Josh Marshall wrote a fascinating post discussing Thomas Jefferson's reflections on the possibility of the chief executive needing to bypass federal law for the sake of expediency or of protecting the Republic. Jefferson's idea is that, for sure, it may happen in some cases, but in such an event the President must then go before Congress/the people/the Supreme Court/whoever and admit that he broke the law, explain the necessity of his actions, and place himself at the mercy of the rest of the country to decide his fate.
Josh has some good commentary on this, and my perspective is similar, though perhaps not identical, to his. Jefferson's idea of what a president should do in such cases preserves the rule of law. The president is never above the law, but there are times when he must break it and then ask others with a greater share of sovereignty than himself to change the law to make an exception for him. Thus the rule of law remains inviolate.
This is substantially different from what W is doing. He is saying that, by virtue of being a wartime president during the War on Terrorism, he has the authority to set aside the law, answering to no one for his choices: not the Judiciary, not Congress, not even the Constitution itself.
Yet the point of the rule of law is that it cannot be bypassed or partially recognized. You either have it or you don't. W is by no means the first president to set aside the rule of law; many of even our greatest presidents have done so in wartime. All of those other cases, however, differ not only from Jefferson, but from W. Jefferson believed that the law was always supreme, even during wartime, while W is trying to lay the groundwork for an executive that is more or less permanently above the law.

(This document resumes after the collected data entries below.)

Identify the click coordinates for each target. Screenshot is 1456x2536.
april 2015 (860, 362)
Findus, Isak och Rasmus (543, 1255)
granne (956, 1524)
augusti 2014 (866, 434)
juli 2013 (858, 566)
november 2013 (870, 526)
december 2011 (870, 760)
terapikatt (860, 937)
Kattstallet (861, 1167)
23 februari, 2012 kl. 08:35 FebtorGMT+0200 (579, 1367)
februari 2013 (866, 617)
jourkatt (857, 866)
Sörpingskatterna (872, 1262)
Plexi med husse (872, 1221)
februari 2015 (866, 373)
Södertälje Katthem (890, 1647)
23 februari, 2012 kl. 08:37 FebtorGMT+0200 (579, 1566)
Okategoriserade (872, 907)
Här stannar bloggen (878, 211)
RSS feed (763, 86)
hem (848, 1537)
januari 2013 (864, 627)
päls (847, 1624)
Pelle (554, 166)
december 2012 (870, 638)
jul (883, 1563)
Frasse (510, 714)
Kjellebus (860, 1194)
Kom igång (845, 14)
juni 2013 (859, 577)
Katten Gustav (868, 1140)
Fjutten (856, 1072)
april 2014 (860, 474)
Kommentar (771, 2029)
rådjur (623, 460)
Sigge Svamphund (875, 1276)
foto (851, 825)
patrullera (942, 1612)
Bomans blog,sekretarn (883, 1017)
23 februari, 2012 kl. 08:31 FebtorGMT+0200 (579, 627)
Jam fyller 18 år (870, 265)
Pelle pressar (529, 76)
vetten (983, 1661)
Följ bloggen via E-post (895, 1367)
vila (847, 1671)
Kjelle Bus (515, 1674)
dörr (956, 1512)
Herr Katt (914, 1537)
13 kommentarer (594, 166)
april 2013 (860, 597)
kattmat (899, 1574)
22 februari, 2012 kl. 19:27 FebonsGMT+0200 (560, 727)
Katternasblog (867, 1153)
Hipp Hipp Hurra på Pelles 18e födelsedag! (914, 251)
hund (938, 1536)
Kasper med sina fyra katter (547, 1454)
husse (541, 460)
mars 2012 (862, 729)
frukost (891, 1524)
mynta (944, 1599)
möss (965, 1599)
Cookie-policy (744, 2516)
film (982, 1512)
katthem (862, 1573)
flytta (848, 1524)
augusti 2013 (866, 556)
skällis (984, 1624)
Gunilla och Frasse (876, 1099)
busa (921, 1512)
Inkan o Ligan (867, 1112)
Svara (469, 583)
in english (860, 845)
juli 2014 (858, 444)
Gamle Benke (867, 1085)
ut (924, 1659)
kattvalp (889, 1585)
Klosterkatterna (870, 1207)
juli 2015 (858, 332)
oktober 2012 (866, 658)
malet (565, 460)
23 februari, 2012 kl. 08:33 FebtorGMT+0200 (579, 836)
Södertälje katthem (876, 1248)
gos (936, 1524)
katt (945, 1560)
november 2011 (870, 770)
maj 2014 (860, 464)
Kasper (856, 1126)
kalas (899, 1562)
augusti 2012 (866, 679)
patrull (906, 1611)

Does that sound harsh or dramatic? Think about the War on Terrorism for a second. When does it end? When the practice of terrorism is wiped off the face of the earth, or perhaps when no fringe militant group has a beef with the U.S.? Such objectives are impossible, and therefore the "war" to achieve such objectives could last, in theory, forever. Thus every president from now on could be considered a "wartime" president, possessing the power to bypass standing law at his prerogative.